» STATED GOAL: Could you recast the listing below as a JSON list of strings, one string per line and no blank lines, leaving the pictures out?

» THE RECORDS:
------------------------------
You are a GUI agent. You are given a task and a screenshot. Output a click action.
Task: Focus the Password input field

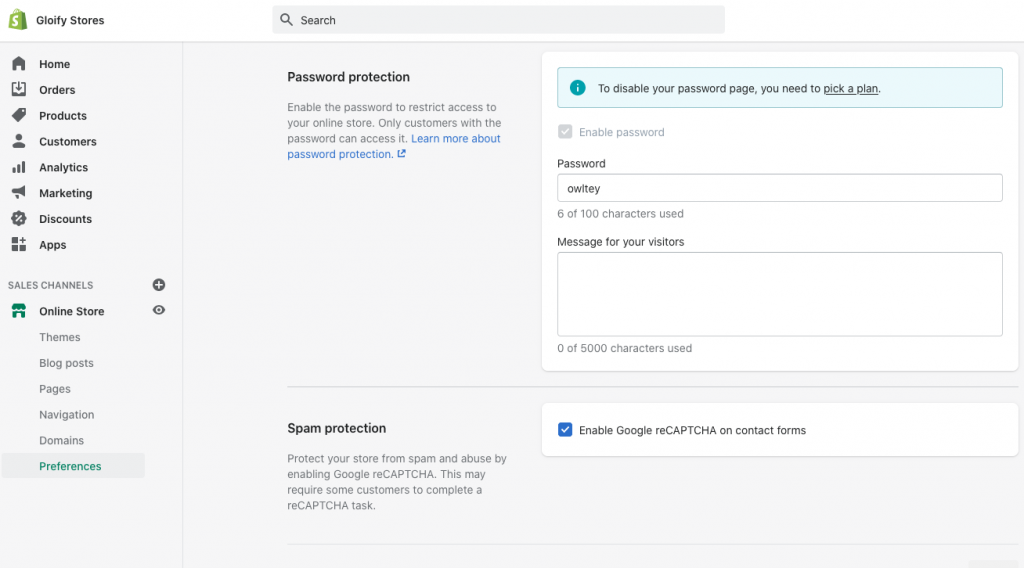pyautogui.click(x=780, y=188)
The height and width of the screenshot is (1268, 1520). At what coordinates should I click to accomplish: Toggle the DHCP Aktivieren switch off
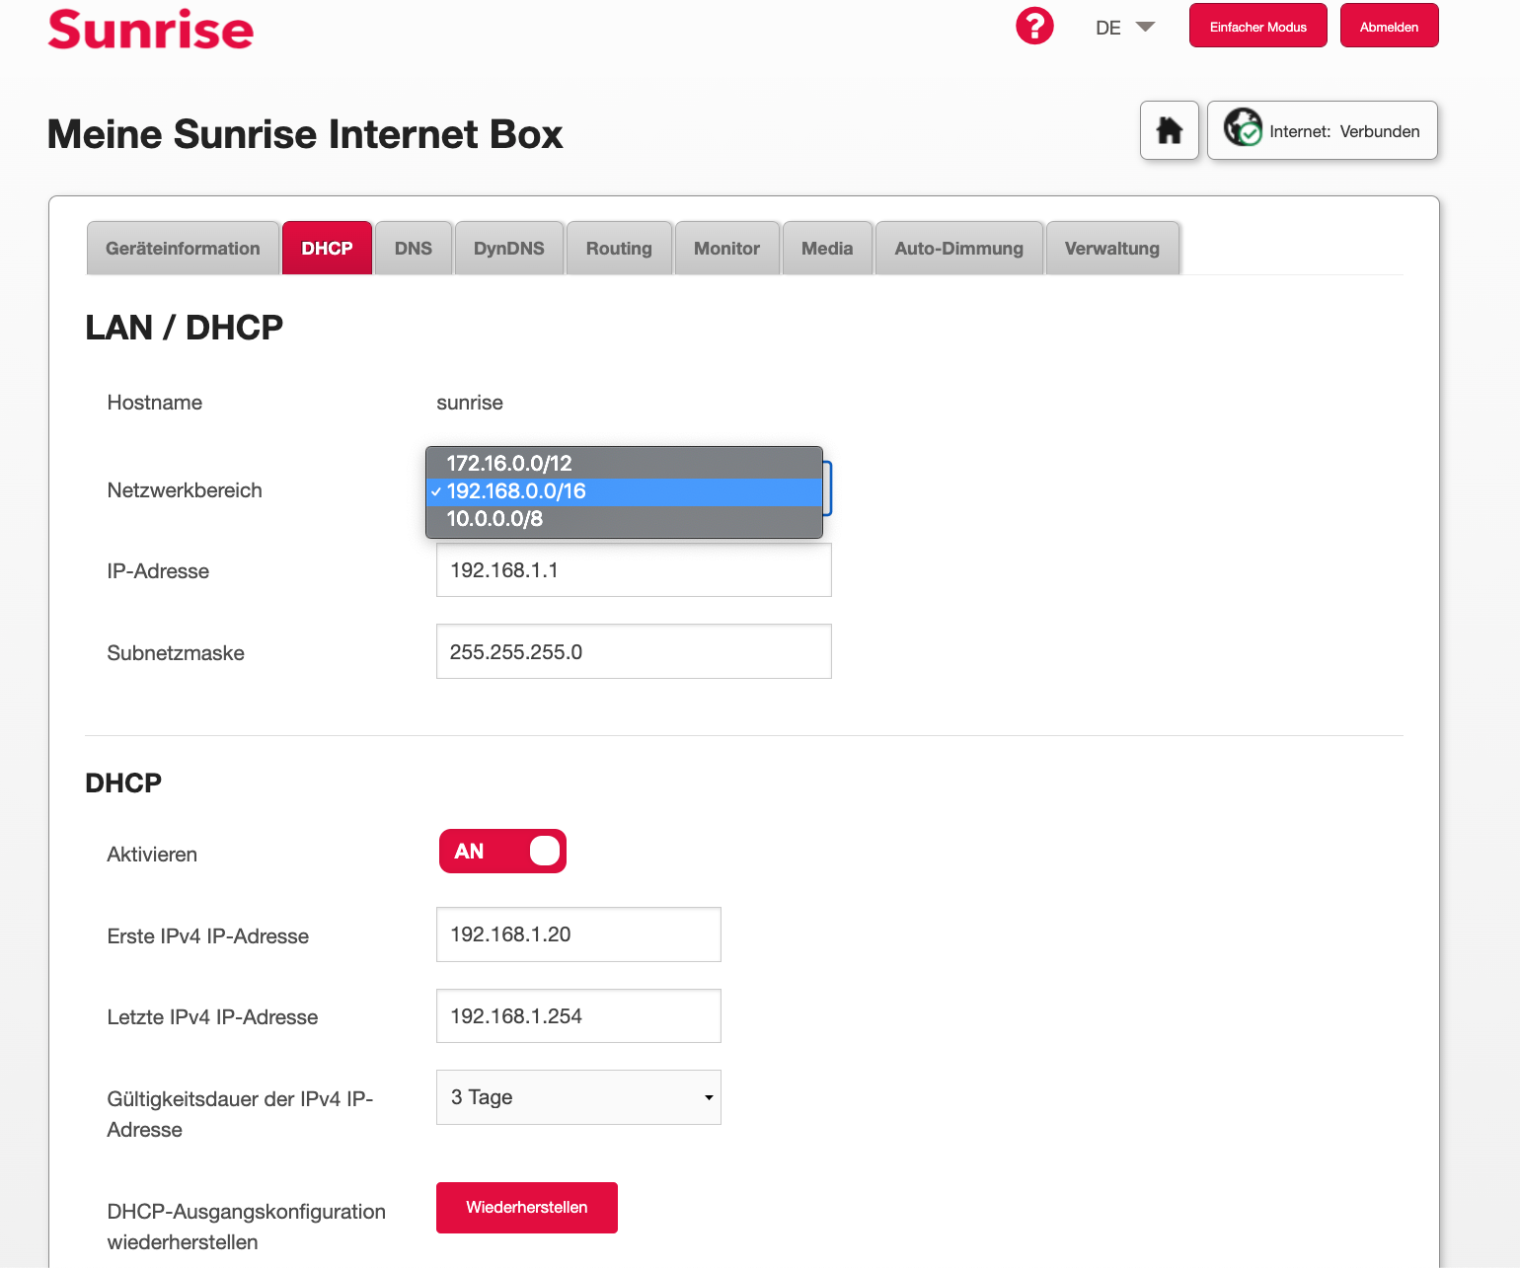(503, 851)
------------------------------
» RIGHT ANSWER:
[
  "You are a GUI agent. You are given a task and a screenshot. Output a click action.",
  "Task: Focus the Password input field",
  "pyautogui.click(x=780, y=188)",
  "The height and width of the screenshot is (1268, 1520). At what coordinates should I click to accomplish: Toggle the DHCP Aktivieren switch off",
  "(503, 851)"
]